### Dataset extract
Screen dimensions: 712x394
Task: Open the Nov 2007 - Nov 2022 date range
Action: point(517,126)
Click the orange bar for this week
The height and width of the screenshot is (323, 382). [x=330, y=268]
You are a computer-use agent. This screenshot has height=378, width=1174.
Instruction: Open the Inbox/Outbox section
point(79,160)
* * *
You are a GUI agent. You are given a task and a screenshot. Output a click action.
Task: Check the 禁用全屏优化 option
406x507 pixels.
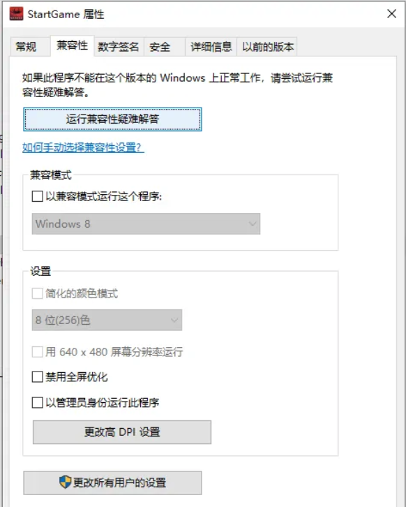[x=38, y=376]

### What to do
Quote everything in the listing from the line containing "You are a computer-use" down to the line containing "point(79,160)", both of those lines included.

### The answer
You are a computer-use agent. This screenshot has height=378, width=1174.
Instruction: Open the Inbox/Outbox section
point(79,160)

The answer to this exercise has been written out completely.